### Your task:
Copy the stretch of items from the line containing "Identify the location of more-link: 更多." through the end of the items, keeping both ends and leaving every character as it stands.

### Task inputs:
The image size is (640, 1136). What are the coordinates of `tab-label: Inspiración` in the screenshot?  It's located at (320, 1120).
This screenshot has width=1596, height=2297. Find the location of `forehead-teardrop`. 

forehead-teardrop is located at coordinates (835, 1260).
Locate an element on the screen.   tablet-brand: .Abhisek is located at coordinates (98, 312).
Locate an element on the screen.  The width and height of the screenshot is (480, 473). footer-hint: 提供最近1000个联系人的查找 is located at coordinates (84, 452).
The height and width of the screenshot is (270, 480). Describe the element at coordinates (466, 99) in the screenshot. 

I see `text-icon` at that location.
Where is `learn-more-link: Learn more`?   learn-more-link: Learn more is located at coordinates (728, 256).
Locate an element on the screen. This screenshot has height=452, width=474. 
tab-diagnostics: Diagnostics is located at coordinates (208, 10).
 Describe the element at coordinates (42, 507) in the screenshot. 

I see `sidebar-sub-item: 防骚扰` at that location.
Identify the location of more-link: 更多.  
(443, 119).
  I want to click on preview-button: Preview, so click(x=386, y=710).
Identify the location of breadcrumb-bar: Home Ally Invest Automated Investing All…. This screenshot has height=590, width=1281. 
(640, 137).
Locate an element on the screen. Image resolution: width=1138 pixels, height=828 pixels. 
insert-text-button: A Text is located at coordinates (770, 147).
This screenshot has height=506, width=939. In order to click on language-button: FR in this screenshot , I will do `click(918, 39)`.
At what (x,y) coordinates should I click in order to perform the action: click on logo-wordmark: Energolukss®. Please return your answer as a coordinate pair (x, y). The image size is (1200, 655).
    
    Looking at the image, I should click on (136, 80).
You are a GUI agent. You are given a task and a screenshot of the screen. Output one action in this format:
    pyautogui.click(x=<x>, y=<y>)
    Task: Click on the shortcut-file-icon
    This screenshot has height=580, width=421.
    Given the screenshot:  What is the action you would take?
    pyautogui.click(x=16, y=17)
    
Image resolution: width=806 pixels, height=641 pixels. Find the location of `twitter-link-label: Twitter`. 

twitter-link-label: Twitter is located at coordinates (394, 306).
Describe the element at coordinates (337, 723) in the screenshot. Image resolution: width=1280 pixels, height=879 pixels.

### Solved exercise:
Identify the location of more-link: 更多.  
(443, 119).
  I want to click on preview-button: Preview, so click(x=386, y=710).
Identify the location of breadcrumb-bar: Home Ally Invest Automated Investing All…. This screenshot has height=590, width=1281. 
(640, 137).
Locate an element on the screen. Image resolution: width=1138 pixels, height=828 pixels. 
insert-text-button: A Text is located at coordinates (770, 147).
This screenshot has height=506, width=939. In order to click on language-button: FR in this screenshot , I will do `click(918, 39)`.
At what (x,y) coordinates should I click in order to perform the action: click on logo-wordmark: Energolukss®. Please return your answer as a coordinate pair (x, y). The image size is (1200, 655).
    
    Looking at the image, I should click on (136, 80).
You are a GUI agent. You are given a task and a screenshot of the screen. Output one action in this format:
    pyautogui.click(x=<x>, y=<y>)
    Task: Click on the shortcut-file-icon
    This screenshot has height=580, width=421.
    Given the screenshot:  What is the action you would take?
    pyautogui.click(x=16, y=17)
    
Image resolution: width=806 pixels, height=641 pixels. Find the location of `twitter-link-label: Twitter`. 

twitter-link-label: Twitter is located at coordinates (394, 306).
Describe the element at coordinates (337, 723) in the screenshot. Image resolution: width=1280 pixels, height=879 pixels.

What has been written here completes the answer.